観光港には今も昔ながらの漁村の面影が残っており、少し足を延ばすと有名なグロッタ・デッラ・ポエジア(詩の洞窟)があります。岩にできた天然プールで、地元の伝説によれば、かつて絶世の王女が通い、その美しさに心奪われた詩人たちが彼女を讃える詩を捧げに訪れたそうです。
マリーナ・セッラ――岩間に隠された天然プール
マリーナ・セッラは、小さな入り江で、海が岩の間に壮大な天然プールを作り出しています。
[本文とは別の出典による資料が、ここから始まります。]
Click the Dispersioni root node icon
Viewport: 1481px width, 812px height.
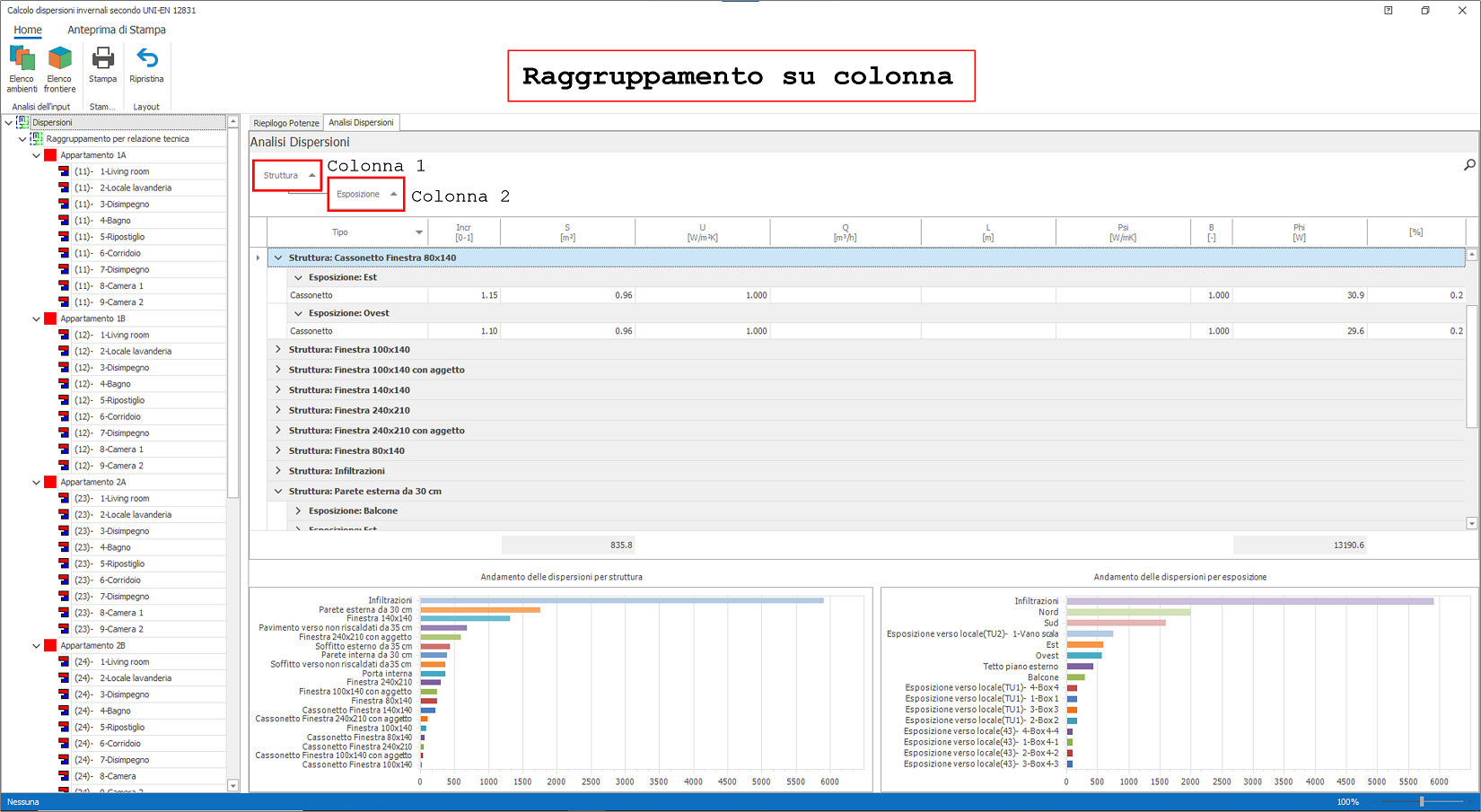[x=23, y=123]
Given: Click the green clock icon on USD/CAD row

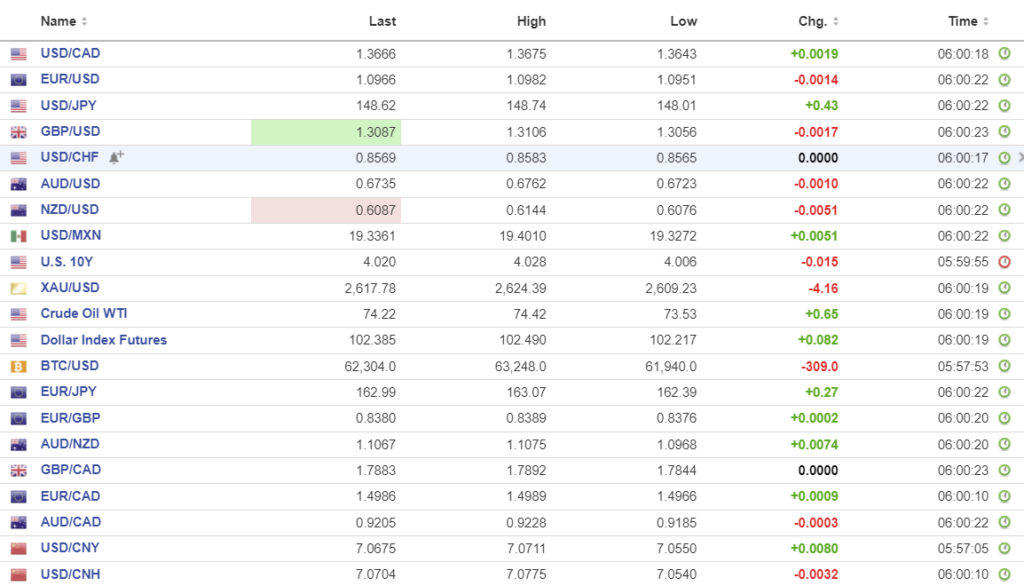Looking at the screenshot, I should click(x=1004, y=54).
ここには広いビーチや混雑した施設はなく、時の流れに磨かれた岩肌と、まるで石をくり抜いた大きな浴槽のように透きとおった水だけが広がっています。
アクアヴィーヴァ・ディ・マリッティマ――驚きのフィヨルド
アクアヴィーヴァの入り江は、細長い入り江で、淡水の湧水が海に溶け込み、真夏でも驚くほど涼しい水温を楽しめます。入り江を囲む豊かな植物が独特の雰囲気を生み出し、多くの人にとってここが「東海岸全体で最も魅力的な場所のひとつ.
スペッキア村 − 内陸部の宝石のひとつ
この村の名前自体は、おそらく「スペッキエ」と呼ばれる古代の巨石建造物に由来しており、一部の学者によれば、先史時代から見張り台や監視ポイントとして使われていたと考えられています。
スペッキアは白い石造りと歴史ある貴族の館が並ぶ、美しく保存された村で、何世紀にもわたる物語を今に伝えています。
ポルト・バディスコ − 神話と自然が交わる場所
伝説によると、まさにこの地に上陸したのがトロイアから逃れた後の英雄・エネアスであり、ポルト・バディスコは現実と神話が交錯する神秘的な場所となっています。
小さな入り江は、石灰岩の岩に挟まれており、いまも本物の雰囲気が色濃く残っています。海はさまざまなブルーに輝き、海岸沿いの天然洞窟を探検したくなるはずです。ほど近くには、ヨーロッパで最も重要な洞窟壁画遺跡のひとつ『チェルヴィの洞窟』がありますが、残念ながら一般公開はされていません。